◆ **AVAILABLE DATA**:
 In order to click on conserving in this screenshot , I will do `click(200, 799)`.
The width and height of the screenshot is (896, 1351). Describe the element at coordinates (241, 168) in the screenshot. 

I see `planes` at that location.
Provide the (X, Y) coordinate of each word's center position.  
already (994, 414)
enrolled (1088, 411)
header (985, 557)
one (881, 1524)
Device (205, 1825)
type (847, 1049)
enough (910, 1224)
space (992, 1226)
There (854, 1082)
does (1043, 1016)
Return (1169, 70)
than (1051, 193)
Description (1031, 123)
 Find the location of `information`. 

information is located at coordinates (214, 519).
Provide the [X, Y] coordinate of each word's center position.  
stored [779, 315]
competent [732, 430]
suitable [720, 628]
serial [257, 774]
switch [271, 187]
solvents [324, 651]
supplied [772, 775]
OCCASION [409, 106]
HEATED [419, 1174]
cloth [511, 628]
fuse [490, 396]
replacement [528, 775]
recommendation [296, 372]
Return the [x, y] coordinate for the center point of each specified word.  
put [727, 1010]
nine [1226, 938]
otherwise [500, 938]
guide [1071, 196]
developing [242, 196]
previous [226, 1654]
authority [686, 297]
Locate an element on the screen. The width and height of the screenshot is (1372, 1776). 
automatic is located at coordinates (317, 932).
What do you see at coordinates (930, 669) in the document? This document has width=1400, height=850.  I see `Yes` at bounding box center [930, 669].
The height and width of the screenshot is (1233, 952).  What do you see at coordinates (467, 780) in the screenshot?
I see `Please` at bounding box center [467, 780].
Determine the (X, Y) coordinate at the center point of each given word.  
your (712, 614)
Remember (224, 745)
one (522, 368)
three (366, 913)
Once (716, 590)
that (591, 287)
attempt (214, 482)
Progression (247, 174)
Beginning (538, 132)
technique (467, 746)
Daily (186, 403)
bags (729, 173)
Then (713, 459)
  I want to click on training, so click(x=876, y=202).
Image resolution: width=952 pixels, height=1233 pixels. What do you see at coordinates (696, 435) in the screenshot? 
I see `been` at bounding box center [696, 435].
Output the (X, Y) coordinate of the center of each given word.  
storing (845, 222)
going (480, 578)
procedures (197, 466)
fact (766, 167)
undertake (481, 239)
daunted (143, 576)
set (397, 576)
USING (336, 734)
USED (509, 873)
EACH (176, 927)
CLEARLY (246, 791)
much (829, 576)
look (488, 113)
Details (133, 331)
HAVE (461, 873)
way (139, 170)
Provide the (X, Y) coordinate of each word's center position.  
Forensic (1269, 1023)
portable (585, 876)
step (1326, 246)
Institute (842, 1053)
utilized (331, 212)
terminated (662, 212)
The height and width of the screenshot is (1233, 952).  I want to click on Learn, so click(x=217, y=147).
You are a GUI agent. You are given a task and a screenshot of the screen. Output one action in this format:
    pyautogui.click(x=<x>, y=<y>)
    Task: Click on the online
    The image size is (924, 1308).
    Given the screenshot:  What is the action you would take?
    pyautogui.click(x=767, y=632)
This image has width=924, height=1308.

◆ **SHORT EXERCISE**: Please return the lines above exactly as they appear, starting at the line that contains "cloth [511, 628]" and ending at the line that contains "I want to click on training, so".

◆ **COMPLETE ANSWER**:
cloth [511, 628]
fuse [490, 396]
replacement [528, 775]
recommendation [296, 372]
Return the [x, y] coordinate for the center point of each specified word.  
put [727, 1010]
nine [1226, 938]
otherwise [500, 938]
guide [1071, 196]
developing [242, 196]
previous [226, 1654]
authority [686, 297]
Locate an element on the screen. The width and height of the screenshot is (1372, 1776). 
automatic is located at coordinates (317, 932).
What do you see at coordinates (930, 669) in the document? This document has width=1400, height=850.  I see `Yes` at bounding box center [930, 669].
The height and width of the screenshot is (1233, 952).  What do you see at coordinates (467, 780) in the screenshot?
I see `Please` at bounding box center [467, 780].
Determine the (X, Y) coordinate at the center point of each given word.  
your (712, 614)
Remember (224, 745)
one (522, 368)
three (366, 913)
Once (716, 590)
that (591, 287)
attempt (214, 482)
Progression (247, 174)
Beginning (538, 132)
technique (467, 746)
Daily (186, 403)
bags (729, 173)
Then (713, 459)
  I want to click on training, so click(x=876, y=202).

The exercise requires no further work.